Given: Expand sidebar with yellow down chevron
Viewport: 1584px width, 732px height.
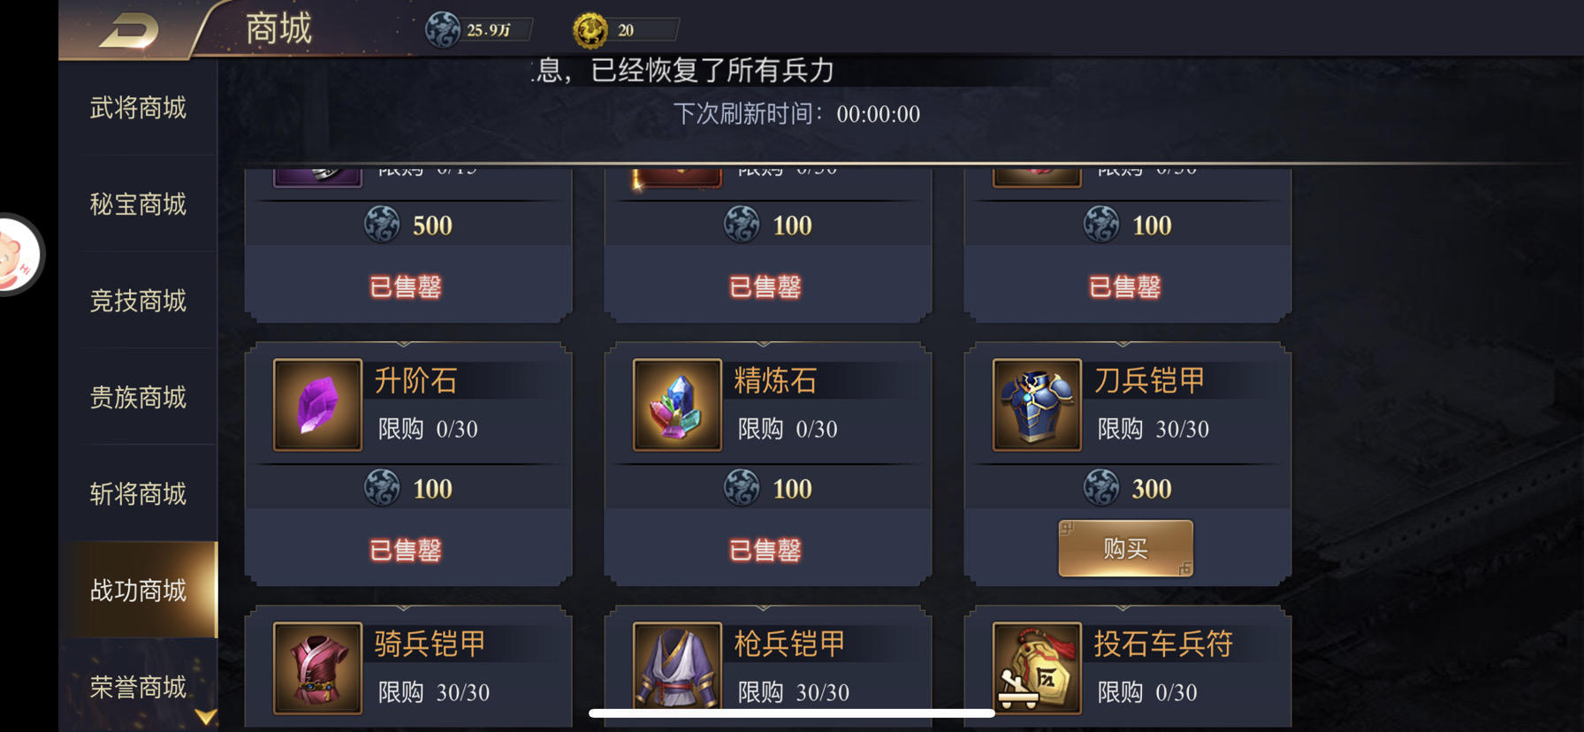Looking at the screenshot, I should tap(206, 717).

◆ ◆ ◆ ◆ ◆

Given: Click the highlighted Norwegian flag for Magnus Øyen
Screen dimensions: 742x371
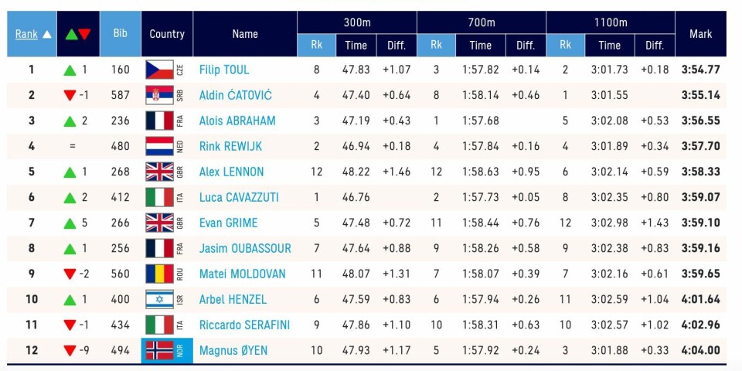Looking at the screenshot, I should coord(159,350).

◆ ◆ ◆ ◆ ◆

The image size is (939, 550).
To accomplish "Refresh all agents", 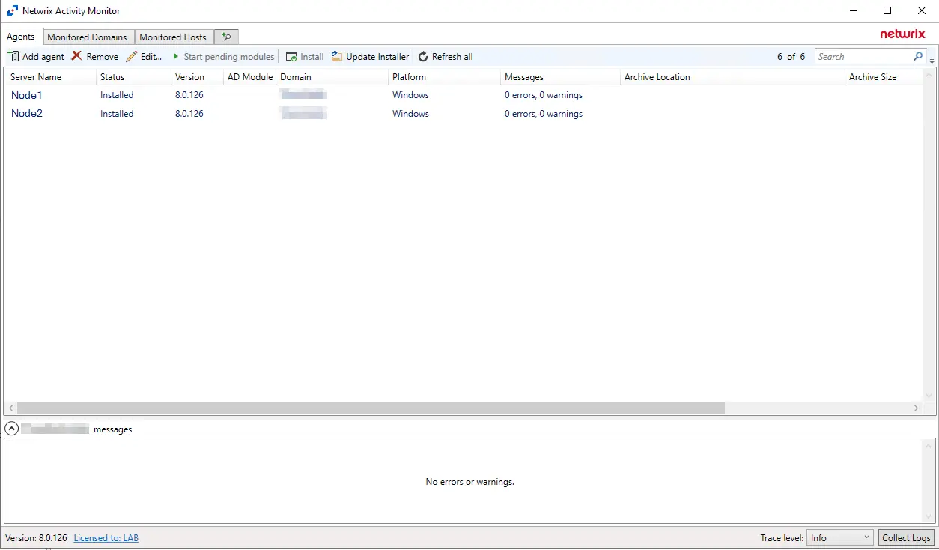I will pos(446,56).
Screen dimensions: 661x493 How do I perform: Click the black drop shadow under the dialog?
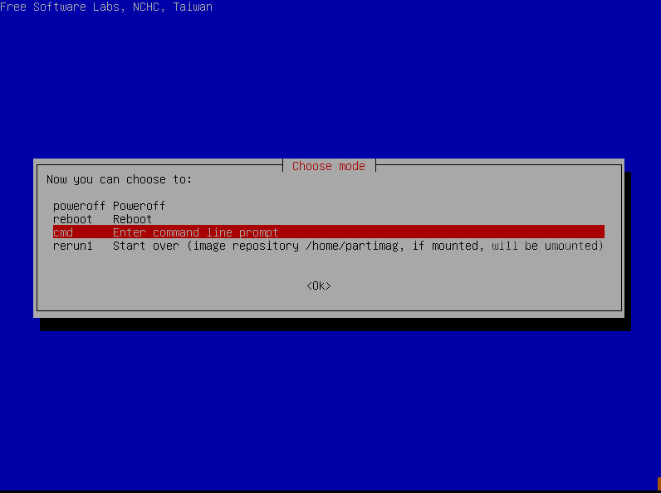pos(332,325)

◆ ◆ ◆ ◆ ◆

# INSTRUCTIONS TO FOLLOW
Say how many lines of the listing above contain "Given", giving nothing but the number.

# SOLUTION TO THE EXERCISE
2